◆ **Given task**
Copy out, word for word, the stretch of items below from the line containing "Click the olive diamond legend marker" through the line containing "[x=546, y=130]", including both of those lines.

◆ **Provided information**
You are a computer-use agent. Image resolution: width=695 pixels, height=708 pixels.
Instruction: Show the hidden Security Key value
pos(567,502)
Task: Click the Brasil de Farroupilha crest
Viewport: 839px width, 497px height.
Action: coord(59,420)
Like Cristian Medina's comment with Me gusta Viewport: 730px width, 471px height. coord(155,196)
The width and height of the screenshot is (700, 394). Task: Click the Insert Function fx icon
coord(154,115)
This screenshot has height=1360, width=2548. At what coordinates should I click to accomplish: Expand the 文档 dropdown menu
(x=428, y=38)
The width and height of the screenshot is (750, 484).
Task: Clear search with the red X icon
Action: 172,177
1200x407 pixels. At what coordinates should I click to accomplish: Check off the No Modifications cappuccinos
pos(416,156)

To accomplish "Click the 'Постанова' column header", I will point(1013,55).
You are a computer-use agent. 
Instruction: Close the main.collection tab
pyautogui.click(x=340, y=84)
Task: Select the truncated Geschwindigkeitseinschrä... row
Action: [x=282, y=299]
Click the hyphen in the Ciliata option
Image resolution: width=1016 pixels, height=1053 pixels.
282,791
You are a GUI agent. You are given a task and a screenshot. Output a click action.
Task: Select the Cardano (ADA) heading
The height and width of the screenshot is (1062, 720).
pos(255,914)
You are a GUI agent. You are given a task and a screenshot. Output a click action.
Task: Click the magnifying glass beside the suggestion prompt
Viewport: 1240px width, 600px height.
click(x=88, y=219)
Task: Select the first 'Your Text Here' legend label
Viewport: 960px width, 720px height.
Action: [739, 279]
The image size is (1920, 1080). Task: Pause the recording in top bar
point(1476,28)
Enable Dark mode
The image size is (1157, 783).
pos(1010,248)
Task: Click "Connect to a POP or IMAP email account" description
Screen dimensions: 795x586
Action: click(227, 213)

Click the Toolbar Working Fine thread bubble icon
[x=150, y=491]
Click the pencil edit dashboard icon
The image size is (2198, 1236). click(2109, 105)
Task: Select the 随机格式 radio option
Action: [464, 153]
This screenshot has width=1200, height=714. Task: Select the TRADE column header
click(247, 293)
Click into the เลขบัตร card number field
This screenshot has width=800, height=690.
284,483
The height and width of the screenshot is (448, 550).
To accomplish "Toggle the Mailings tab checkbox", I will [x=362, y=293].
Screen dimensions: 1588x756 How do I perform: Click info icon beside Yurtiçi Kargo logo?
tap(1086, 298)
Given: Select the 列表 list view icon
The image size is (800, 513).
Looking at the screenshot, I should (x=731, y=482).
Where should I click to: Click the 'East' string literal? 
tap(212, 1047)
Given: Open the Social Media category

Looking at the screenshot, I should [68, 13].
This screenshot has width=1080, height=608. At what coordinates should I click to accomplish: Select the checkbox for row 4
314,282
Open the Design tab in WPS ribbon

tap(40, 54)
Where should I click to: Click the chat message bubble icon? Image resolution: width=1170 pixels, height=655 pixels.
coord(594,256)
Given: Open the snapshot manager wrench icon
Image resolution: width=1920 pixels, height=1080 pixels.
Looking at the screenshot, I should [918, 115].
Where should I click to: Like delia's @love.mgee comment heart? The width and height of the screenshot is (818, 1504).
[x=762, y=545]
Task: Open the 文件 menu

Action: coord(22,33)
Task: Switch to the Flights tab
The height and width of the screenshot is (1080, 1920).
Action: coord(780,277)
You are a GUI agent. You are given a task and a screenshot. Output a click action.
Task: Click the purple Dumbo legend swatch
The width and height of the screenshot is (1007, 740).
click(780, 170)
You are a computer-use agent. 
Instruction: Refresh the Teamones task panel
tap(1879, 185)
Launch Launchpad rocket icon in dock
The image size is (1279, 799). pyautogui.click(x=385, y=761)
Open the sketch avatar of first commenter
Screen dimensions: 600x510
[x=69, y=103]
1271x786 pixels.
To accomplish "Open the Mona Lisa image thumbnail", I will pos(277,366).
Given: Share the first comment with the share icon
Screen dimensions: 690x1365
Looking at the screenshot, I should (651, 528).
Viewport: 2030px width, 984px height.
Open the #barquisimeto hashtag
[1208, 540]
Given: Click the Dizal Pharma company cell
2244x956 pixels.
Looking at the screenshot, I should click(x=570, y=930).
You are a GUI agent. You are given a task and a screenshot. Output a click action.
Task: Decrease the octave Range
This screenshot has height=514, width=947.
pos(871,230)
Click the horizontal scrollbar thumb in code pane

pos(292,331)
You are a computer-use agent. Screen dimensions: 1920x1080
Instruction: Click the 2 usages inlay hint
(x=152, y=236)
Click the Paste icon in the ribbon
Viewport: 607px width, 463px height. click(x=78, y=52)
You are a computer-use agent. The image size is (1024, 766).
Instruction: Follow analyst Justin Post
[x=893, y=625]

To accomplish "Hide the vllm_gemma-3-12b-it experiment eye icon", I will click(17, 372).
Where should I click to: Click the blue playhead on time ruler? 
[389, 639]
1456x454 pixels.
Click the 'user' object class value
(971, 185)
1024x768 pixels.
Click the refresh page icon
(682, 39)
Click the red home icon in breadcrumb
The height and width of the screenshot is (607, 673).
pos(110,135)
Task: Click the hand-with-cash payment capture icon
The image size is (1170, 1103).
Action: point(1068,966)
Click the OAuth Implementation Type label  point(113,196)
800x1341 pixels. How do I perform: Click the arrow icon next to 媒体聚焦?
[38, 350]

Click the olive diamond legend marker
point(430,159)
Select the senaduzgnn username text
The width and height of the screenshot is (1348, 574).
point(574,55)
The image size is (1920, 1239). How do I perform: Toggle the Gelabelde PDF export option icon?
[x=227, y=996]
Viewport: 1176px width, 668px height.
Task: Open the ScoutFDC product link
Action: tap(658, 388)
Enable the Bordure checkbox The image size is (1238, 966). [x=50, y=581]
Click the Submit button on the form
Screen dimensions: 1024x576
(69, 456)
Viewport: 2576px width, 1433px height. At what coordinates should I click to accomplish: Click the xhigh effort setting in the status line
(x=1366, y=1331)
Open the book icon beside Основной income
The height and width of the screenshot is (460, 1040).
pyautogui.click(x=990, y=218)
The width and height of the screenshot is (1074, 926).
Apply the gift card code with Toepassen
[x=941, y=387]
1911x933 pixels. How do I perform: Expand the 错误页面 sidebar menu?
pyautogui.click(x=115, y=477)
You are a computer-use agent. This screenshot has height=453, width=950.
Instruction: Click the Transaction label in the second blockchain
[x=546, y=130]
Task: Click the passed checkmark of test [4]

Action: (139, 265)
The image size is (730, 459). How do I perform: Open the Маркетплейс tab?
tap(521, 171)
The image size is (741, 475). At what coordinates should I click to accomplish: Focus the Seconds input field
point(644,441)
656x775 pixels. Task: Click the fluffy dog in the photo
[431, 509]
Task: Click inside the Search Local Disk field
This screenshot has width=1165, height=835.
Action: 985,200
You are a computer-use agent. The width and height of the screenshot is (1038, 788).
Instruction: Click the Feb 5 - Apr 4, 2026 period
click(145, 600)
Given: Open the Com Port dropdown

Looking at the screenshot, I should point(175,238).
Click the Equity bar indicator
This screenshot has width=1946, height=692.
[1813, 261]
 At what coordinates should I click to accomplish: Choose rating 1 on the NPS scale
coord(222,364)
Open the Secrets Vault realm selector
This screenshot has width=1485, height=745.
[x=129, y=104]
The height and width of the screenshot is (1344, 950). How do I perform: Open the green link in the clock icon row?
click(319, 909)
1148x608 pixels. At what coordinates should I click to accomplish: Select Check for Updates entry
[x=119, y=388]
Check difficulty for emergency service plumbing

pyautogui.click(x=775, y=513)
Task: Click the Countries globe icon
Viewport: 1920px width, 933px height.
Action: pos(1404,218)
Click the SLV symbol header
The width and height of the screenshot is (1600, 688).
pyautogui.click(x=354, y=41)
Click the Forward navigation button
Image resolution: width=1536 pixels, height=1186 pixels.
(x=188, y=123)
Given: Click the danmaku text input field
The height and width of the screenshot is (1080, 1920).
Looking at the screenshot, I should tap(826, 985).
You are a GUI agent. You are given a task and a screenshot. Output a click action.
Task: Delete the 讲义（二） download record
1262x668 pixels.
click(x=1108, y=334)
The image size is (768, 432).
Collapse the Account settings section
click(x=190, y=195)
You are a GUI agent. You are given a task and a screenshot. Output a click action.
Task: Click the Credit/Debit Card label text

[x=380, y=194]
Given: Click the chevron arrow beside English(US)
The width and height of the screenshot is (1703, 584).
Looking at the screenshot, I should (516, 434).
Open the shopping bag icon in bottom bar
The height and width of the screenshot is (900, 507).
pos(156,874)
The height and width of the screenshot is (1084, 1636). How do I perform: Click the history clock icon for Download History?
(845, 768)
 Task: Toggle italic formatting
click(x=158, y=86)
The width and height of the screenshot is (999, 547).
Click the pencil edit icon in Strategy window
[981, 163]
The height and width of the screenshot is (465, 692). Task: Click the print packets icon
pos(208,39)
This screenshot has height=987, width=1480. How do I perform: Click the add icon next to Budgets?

◆ **Reply to the exercise**
Click the olive diamond legend marker
point(430,159)
Select the senaduzgnn username text
The width and height of the screenshot is (1348, 574).
point(574,55)
The image size is (1920, 1239). How do I perform: Toggle the Gelabelde PDF export option icon?
[x=227, y=996]
Viewport: 1176px width, 668px height.
Task: Open the ScoutFDC product link
Action: tap(658, 388)
Enable the Bordure checkbox The image size is (1238, 966). [x=50, y=581]
Click the Submit button on the form
Screen dimensions: 1024x576
(69, 456)
Viewport: 2576px width, 1433px height. At what coordinates should I click to accomplish: Click the xhigh effort setting in the status line
(x=1366, y=1331)
Open the book icon beside Основной income
The height and width of the screenshot is (460, 1040).
pyautogui.click(x=990, y=218)
The width and height of the screenshot is (1074, 926).
Apply the gift card code with Toepassen
[x=941, y=387]
1911x933 pixels. How do I perform: Expand the 错误页面 sidebar menu?
pyautogui.click(x=115, y=477)
You are a computer-use agent. This screenshot has height=453, width=950.
Instruction: Click the Transaction label in the second blockchain
[x=546, y=130]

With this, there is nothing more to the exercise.